EKUITAS MEREK DAN ANALISIS EKUITAS

Ekuitas merek:

kekuatan sebuah merek: seberapa banyak konsumen yang mampu mengingat merek, menganggap merek positif, dan memiliki loyalitas terhadap merek.

pengenalan konsumen terhadap sebuah merek beserta asosiasi merek yang mendukung, kuat dan unik

merek yang kuat mempunyai nilai ekuitas yang tinggi

Ekuitas merek tinggi, berarti:

– daya tarik produk tinggi

minat konsumen untuk membeli juga tinggi

perusahaan mudah menciptakan pasar baru

strategi komunikasi pemasaran lebih unggul

menguasai pasar lebih lama

Manfaat Pengukuran Ekuitas Merek:

1. Hasil pengukuran dapat digunakan sebagai benchmark terhadap market leader dan atau kompetitor lain.

2. Hasil pengukuran dapat dijadikan guidance untuk penyusunan strategi komunikasi pemasaran

3. Membantu dalam pelaksanaan manajemen perusahaan.

Dimensi-Dimensi Ekuitas Merek

  1. Kesadaran Merek (Brand Awareness)

seberapa nama merek mampu disebutkan oleh konsumen atau kemampuan sebuah merek untuk muncul dalam benak konsumen ketika mereka sedang memikirkan kategori produk tertentu

Mencakup:

– Pengenalan terhadap merek (brand recognition): mencerminkan tingkat kesadaran yang dangkal

Kemampuan mengingat merek (brand recall): mencerminkan kesadaran yang lebih dalam

  1. Citra Merek (Brand Image)

jenis asosiasi yang muncul pada konsumen ketika mengingat sebuah merek tertentu.

Jenis asosiasi mencakup:

1. Atribut

Hal-hal yang berhubungan dengan produk: warna, ukuran, disain

Hal-hal yang tidak berhubungan dengan produk: harga, kemasan, pemakai, citra penggunaan.

Manfaat

berkaitan dengan keuntungan yang diperoleh konsumen dari konsumsi merek.


Jenis manfaat:

1. Manfaat fungsional: produk dapat me3nyediakan solusi bagi masalah konsumsi atau potensi masalah yang dihadapi konsumen, seperti kenyamanan atau keamanan

2. Manfaat simbolis: berkaitan dengan keinginan konsumen dalam upaya memperbaiki diri, dihargai sebagai anggota kelompok, afiliasi, dan rasa memiliki à asosiasi kegunaan merek dengan kelompok, peran, atau citra diri yang diinginkan.

3. Manfaat pengalaman: konsumen merupakan representasi dari keinginan mereka akan produk yang dapat memberikan rasa senang, pengalaman baru, keanekaragaman, dan stimulasi kognitif.

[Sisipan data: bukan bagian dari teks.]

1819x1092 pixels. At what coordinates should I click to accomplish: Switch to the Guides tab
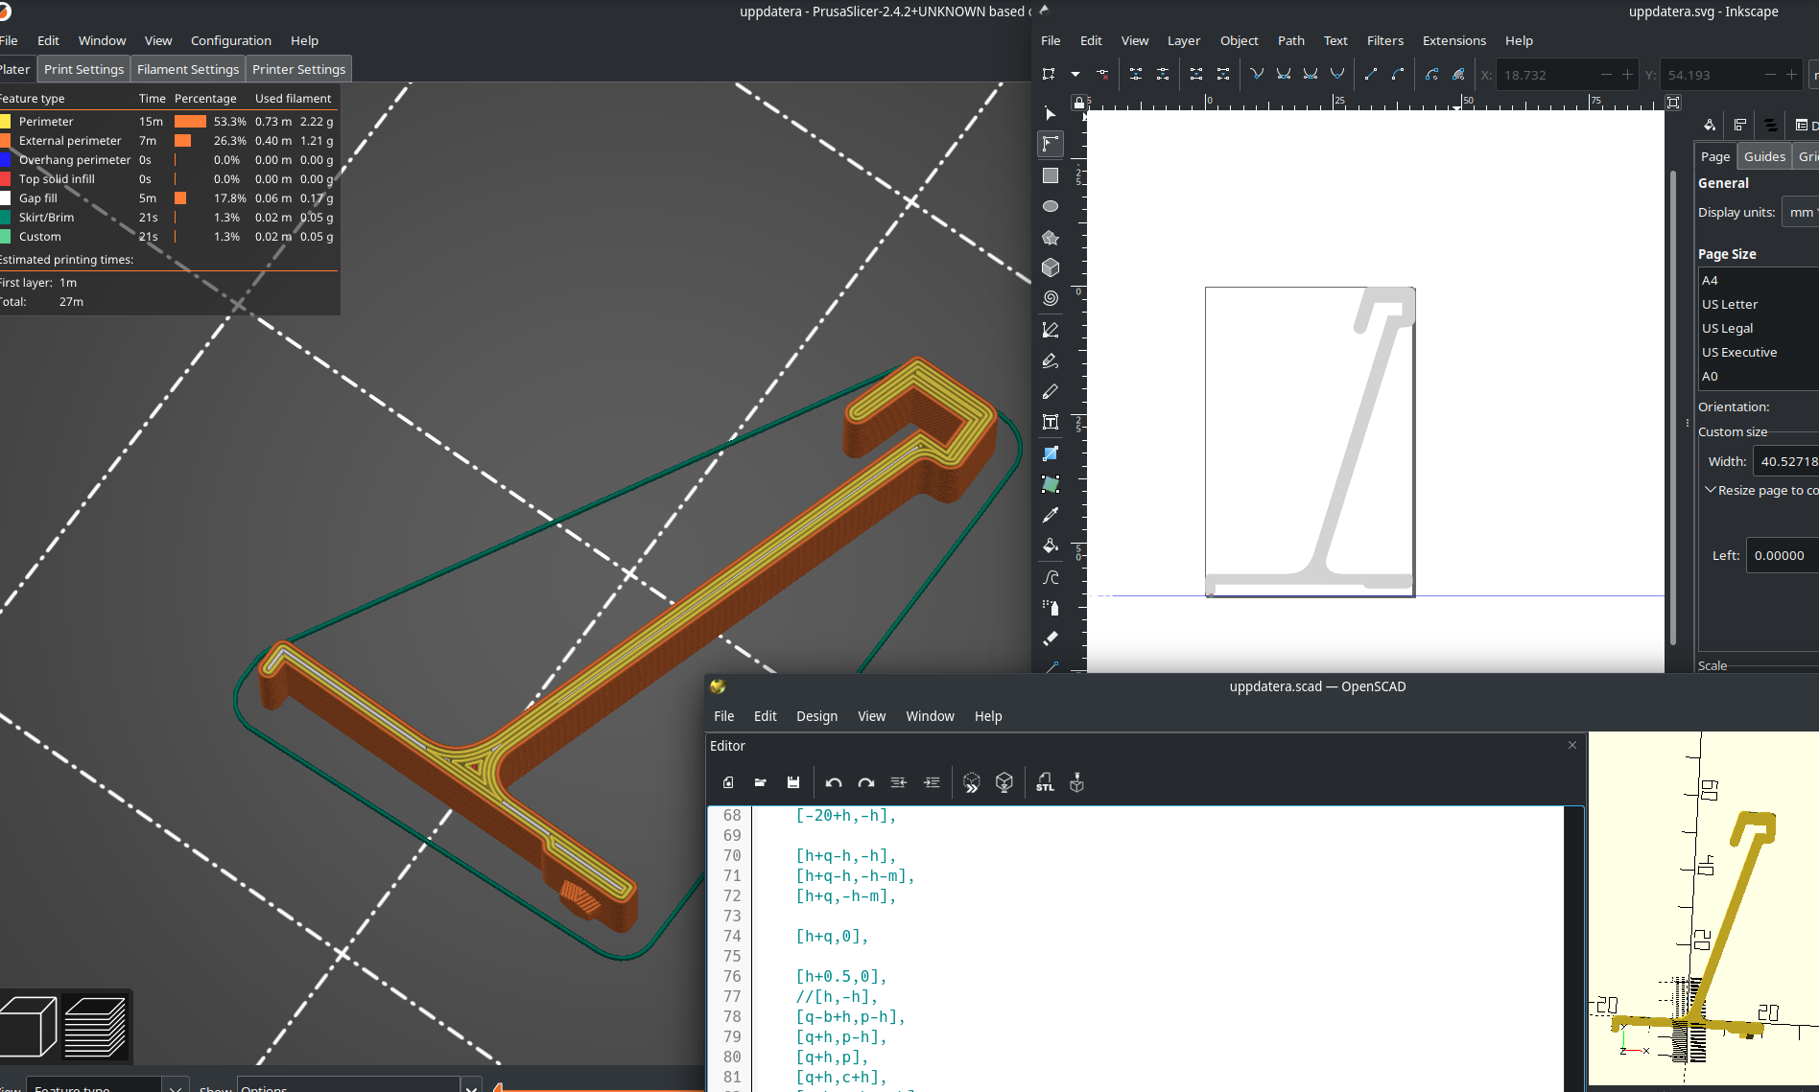1764,156
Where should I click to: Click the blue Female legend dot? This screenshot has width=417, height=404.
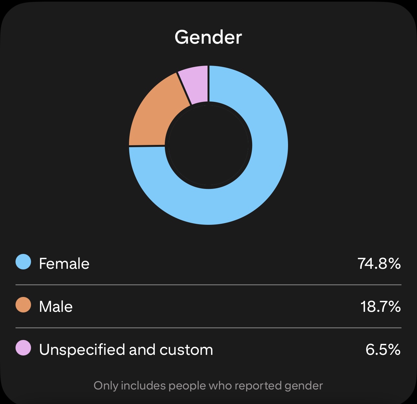(23, 262)
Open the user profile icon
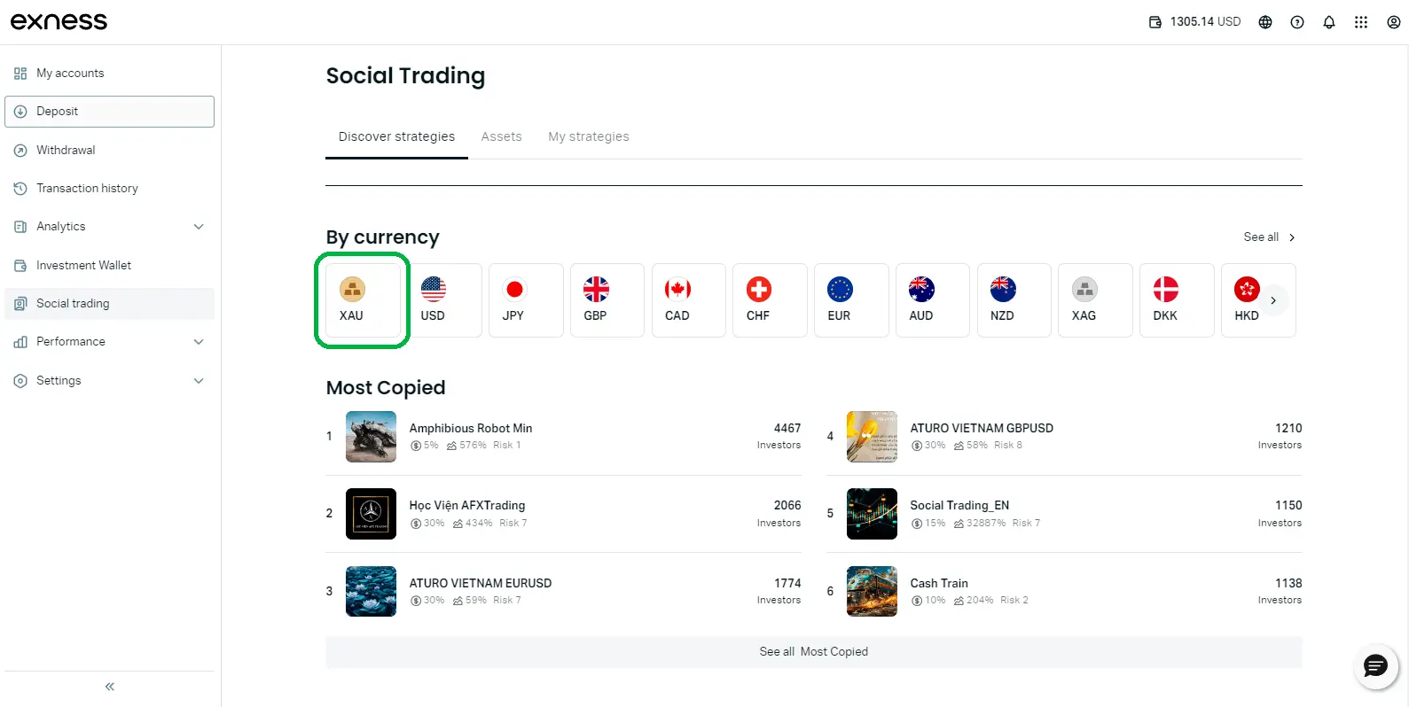1409x707 pixels. 1393,22
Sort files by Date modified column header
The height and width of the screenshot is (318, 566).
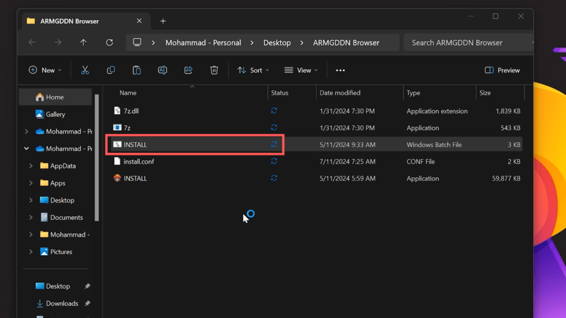pos(340,93)
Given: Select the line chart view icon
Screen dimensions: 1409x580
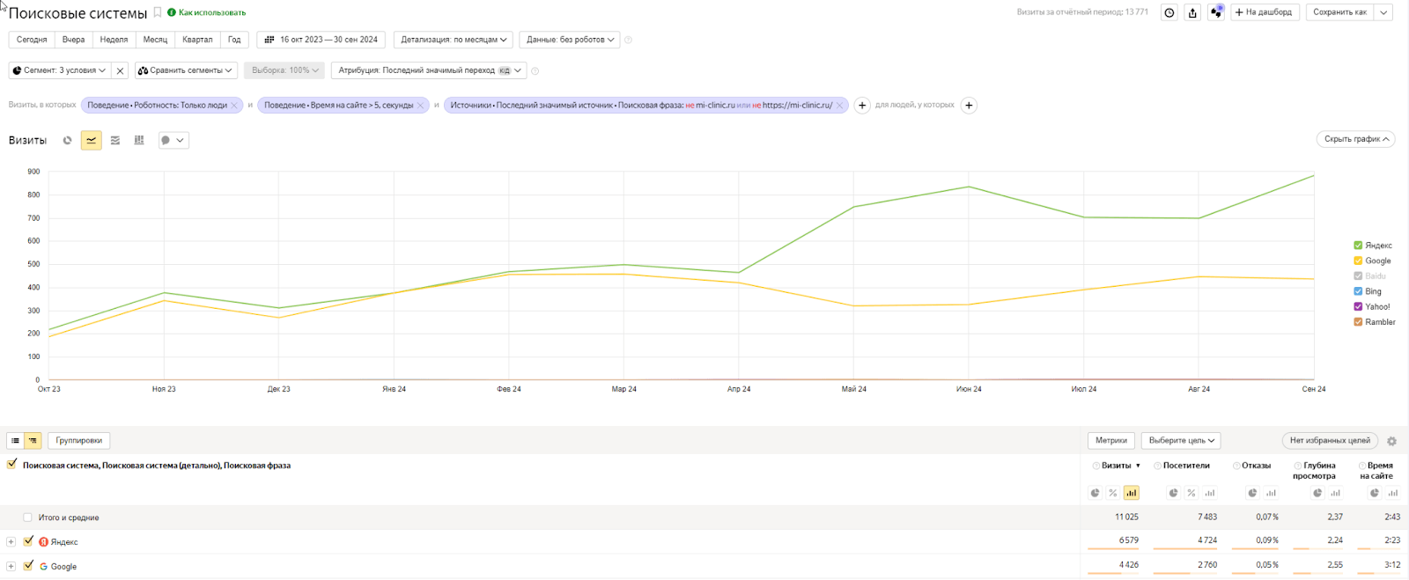Looking at the screenshot, I should (92, 141).
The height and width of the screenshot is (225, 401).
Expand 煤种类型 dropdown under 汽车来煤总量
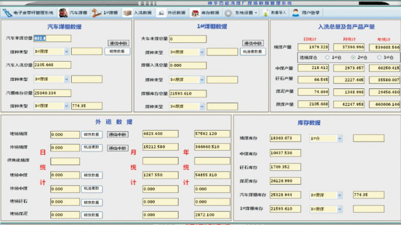(x=66, y=52)
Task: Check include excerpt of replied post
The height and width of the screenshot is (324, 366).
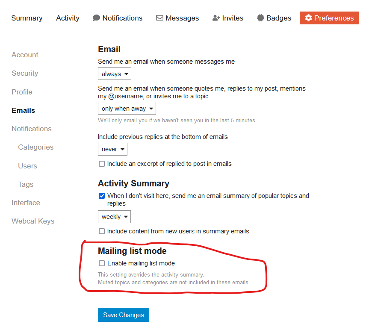Action: (x=102, y=164)
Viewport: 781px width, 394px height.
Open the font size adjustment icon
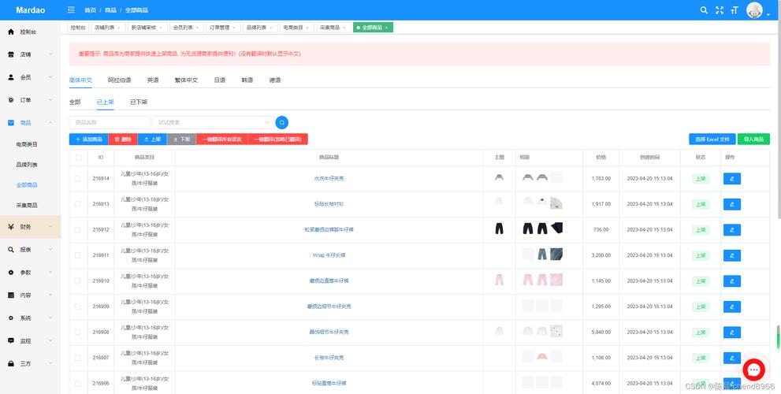pyautogui.click(x=735, y=10)
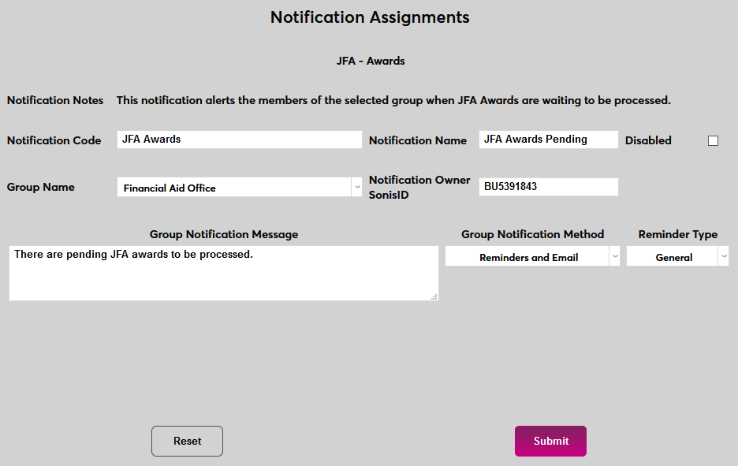Select the Notification Owner SonisID field
This screenshot has width=738, height=466.
click(548, 187)
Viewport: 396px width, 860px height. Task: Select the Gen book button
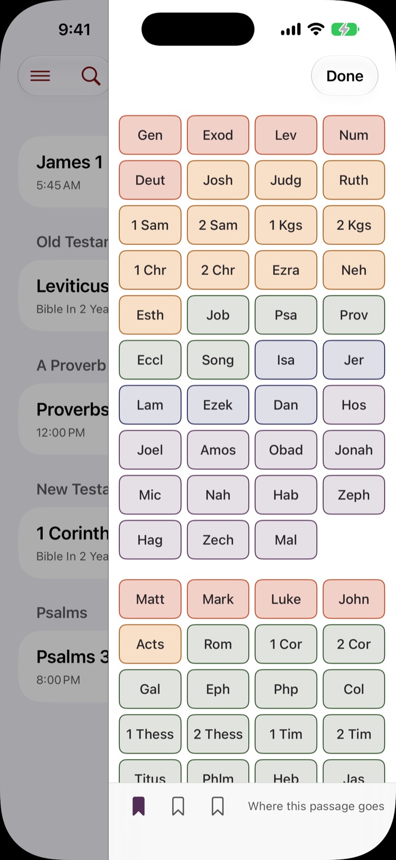click(x=150, y=135)
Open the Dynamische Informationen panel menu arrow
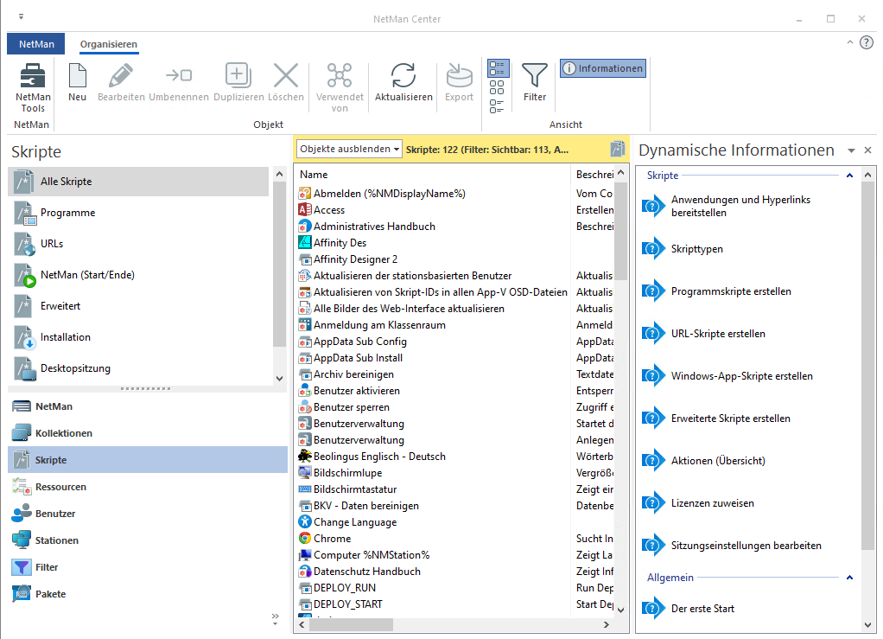883x639 pixels. click(x=852, y=149)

4. Evaluasi keseluruhan (sikap)

evaluasi yang memuaskan secara keseluruhan terhadap suatu merek atau sikap yang mendukung terhadap suatu merek.

  1. Loyalitas Merek (Brand Loyalti)

sikap senang terhadap produk yang direpresentasikan dalam bentuk pembelian yang konsisten terhadap merek sepanjang waktu.

menjadi dasar untuk memprediksi seberapa besar kemungkinan konsumen pindah ke merek lain.

penciptaan dan peningkatan loyalitas merek akan menghasilkan peningkatan nilai-nil;ai kepercayaan terhadap merek

Berkaitan dengan loyalitas merek, perlu dicermati adanya 5 kategori pembeli:

1. Switcher/price buyer

pembeli yang berpindah-pindah, pada umumnya berkaitan dengan faktor harga

2. Habitual buyer

pembeli yang bersifat kebiasaan, tidak pernah mengalami ketidakpuasaan dalam mengkonsumsi produk, biasanya berkaitan dengan preferensi, budaya.

3. Satisfied buyer

pembeli yang puas dengan merek yang mereka konsumsi, mempunyai pertimbangan yang lebih rasional ketika memilih merek

4. Likes the brand buyer

pembeli yang sungguh-sungguh menyukai merek tertentu. Rasa suka didasari oleh asosiasi yang berkaitan dengan pengalaman menggunakan merek itu dan juga merek lain sebelumnya.

5. Commited buyer

pembeli setia/mempunyai komitmen, merupakan tingkatan teratas dalam kategori pembeli dalam loyalitas merek. Mereka bangga dalam menggunakan merek tertentu.